Puedo oírlo moverse por la cocina y oler el café haciéndose.
Hoy tengo trabajo, pero solo en la cafetería, y no necesito fichar hasta el mediodía, así que tengo la mañana libre.
Necesito ir al baño, pero no me atrevo a llamarlo; estoy segura de que vendrá a por mí pronto.
Pasan treinta minutos y Jace todavía no ha venido a ver cómo estoy.
He hecho ruidos aquí y allá, lo suficientemente altos como para que me oiga y, sin embargo, sigue sin venir.
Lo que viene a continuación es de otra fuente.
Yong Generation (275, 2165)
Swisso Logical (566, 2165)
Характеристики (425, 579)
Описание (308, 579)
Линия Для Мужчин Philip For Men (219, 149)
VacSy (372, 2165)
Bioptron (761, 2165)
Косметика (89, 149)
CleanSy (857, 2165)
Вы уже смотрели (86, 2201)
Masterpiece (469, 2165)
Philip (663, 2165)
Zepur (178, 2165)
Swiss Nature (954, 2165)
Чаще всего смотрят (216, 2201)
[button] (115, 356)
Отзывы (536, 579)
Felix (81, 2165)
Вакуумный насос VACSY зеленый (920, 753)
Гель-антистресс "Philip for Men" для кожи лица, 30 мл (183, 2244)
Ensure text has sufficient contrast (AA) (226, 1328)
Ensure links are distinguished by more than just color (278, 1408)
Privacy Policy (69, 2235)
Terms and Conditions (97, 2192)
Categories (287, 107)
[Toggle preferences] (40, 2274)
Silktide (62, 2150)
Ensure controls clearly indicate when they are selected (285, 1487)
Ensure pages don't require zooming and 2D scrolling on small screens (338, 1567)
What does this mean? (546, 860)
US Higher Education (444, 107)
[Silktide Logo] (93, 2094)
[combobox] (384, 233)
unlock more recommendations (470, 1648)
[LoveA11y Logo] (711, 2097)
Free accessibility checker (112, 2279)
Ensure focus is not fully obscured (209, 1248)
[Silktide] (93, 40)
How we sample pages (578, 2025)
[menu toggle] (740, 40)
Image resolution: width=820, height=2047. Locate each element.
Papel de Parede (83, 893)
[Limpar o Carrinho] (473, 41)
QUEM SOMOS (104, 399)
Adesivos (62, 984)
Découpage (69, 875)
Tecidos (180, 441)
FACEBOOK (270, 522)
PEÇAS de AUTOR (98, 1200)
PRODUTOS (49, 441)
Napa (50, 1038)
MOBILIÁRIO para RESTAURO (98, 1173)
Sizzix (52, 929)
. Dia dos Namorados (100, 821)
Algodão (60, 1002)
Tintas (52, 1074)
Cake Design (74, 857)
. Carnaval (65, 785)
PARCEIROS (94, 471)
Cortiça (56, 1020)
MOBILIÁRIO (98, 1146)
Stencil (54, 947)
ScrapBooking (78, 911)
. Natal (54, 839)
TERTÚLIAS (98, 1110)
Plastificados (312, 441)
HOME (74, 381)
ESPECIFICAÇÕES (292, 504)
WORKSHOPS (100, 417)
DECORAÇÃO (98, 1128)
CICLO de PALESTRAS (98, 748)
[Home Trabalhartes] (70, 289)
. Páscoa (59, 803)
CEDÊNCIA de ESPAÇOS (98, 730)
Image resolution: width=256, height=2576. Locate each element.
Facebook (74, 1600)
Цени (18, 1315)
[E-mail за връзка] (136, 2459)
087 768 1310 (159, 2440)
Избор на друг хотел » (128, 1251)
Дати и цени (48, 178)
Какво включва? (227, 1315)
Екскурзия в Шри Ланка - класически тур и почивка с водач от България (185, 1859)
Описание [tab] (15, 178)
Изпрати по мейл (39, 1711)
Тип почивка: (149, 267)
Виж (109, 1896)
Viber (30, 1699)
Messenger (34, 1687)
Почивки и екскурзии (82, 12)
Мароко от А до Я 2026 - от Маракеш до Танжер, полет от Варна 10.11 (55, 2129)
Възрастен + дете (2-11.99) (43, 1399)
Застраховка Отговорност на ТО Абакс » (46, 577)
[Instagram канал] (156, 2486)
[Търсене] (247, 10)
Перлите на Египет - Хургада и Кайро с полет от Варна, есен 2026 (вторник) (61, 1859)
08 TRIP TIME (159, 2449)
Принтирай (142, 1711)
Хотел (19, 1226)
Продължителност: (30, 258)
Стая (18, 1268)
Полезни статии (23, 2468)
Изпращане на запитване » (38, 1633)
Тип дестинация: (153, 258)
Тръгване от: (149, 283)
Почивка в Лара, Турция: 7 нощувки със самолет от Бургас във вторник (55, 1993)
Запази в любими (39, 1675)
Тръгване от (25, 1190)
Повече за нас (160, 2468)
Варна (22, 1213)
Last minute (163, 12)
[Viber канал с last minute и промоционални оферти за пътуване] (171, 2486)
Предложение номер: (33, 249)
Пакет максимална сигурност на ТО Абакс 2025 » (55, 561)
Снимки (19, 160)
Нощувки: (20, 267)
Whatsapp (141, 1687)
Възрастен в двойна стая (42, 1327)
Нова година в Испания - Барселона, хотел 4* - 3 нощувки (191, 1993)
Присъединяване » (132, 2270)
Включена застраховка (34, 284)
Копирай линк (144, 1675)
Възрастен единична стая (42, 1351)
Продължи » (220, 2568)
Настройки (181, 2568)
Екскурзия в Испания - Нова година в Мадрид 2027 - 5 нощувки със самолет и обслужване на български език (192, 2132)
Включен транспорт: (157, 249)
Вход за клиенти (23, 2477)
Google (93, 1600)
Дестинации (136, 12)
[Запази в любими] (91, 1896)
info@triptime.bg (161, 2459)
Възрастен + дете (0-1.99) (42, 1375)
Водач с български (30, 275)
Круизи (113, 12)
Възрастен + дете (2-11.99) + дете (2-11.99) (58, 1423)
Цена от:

Mi vejiga está a punto de estallar y, por mucho que no quiera ceder y llamarlo, me trago el orgullo.
—Señor…
El movimiento que había oído en la otra habitación se ha detenido y ahora hay silencio, así que lo intento de nuevo:
—Maestro Jace, por favor.
Necesito usar el baño.
Siento el calor del rubor subir por mi cara al decir esas palabras, pero todo merece la pena cuando oigo unos pasos que se acercan.
La luz se enciende y suelto un suspiro de alivio.
No es hasta que se acerca y se pone en cuclillas que veo un rostro inexpresivo.
Siempre podía ver el amor que Jace sentía por mí en todas sus expresiones, pero ahora no.
¿He perdido ese amor por completo?
Observo cómo abre la cerradura de la jaula y la abre.
Salgo a gatas, pero cuando voy a ponerme de pie, me pone el pie en la espalda y me mantiene a cuatro patas.
—Hoy irás a gatas.
Mientras estés en este apartamento, permanecerás desnuda e irás a gatas a todas partes.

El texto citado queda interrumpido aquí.